Employment has evolved considerably. Over the past 10 years, there’s been greater flexibility, more home working, a rise in self-employment, a steady decline in some traditional sectors (especially retail and manufacturing) and the growth of digital which is transforming the way in which we spend and fulfil our working lives. The main challenges for employers and businesses are access to and continual replenishment of a pool of talented and skilled people without incurring huge costs, debts and liabilities; finding roles for them as the business hopefully grows and ensuring that the apprenticeship levy is working in such a way that young people can fully access the employment market and employers and businesses get a meaningful return on their investment in people.

Set out below is a selection of FAQs and worked examples intended to show an overview of how the apprentice levy scheme works in terms of its conditions, costs, benefits and incentives offered to employers – whether you are public or private UK employer, fall below the £3m wages-bill-threshold, a Small-to- Medium Enterprise (SME) with less than 50 people or an employer who does not pay into the levy scheme. The last section covers changes with effect from January 2020 for employers who do not pay the apprenticeship levy and guidance on how to reserve funds.

  • Which employees are eligible for and can benefit from an apprenticeship scheme? Despite recent criticism, the apprentice levy funds are available to existing staff of all ages (including those with degrees) either going into new roles or requiring new/different skills as well as to new joiners.

  • Who pays the Apprenticeship Levy? It applies to both public and private UK employers across all sectors with an annual payroll of more than £3m.

  • How much is the apprenticeship Levy and what if it’s not all used up? This is currently set at 0.5% of your total payroll (£3m) and collected monthly via PAYE…

    Employers can also transfer 25% of their funds to another employer.

  • How much does an apprenticeship cost? Precise amounts can’t be quoted here because costs will vary from employer to employer. However, a rough estimate would range between £1,500 to £27,000, although it may be more depending on what other training and development the employer provides.

  • If an employer pays the levy, but funds don’t stretch to the full cost of the intended apprenticeship training, the Government will pay 95% of additional costs up to the maximum of the relevant funding band. The employer “co-invests” the remaining 5%.

  • Can employers get back more than they put in? Yes, those who pay the levy in England receive a 10% top up from the government, thus for every £1000 paid in, you get another £100.

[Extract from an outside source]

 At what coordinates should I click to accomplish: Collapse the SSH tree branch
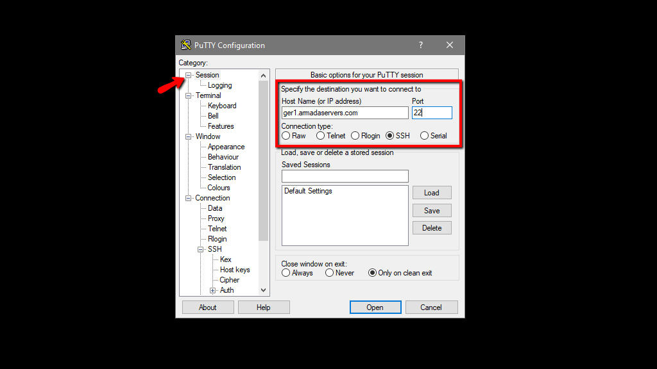click(201, 249)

  • What are the incentives for employing 16-18 year olds. If an employer takes on a 16-18 year old apprentice, they will receive a monetary amount paid in 2 instalments after the third and 12 month stages. In addition, an extra amount is available for apprentices aged 19-24 who are from a disadvantaged background, or have specific learning requirements.

  • How long do employers have before the “Levy runs dry”? Funds will expire 24 months after being placed into the employer account if they’re not used. The account works on a first-in, first-out basis. So, whenever a payment is taken from the account, it automatically uses the funds that are first entered into it. It’s a case of ‘Use ‘em, or lose ‘em’.

  • Payments for apprenticeship training are spread across the lifespan of the apprenticeship – so employers need to make sure there’s enough in the account to meet the monthly payments made to the training provider. On completion of the apprenticeship, the 20% which is held back is then taken from the employer’s Digital Apprenticeship Service online account. (DAS).

  • Can employers who fall below £3m annual wage bill threshold still access the Apprenticeship Levy scheme? Yes, with no levy to pay. These employers need only ‘co-invest’ 5% towards the cost of apprenticeships as the government will pay the remaining 95%. The maximum amount will depend on which of the 15 funding bands is selected for an apprenticeship.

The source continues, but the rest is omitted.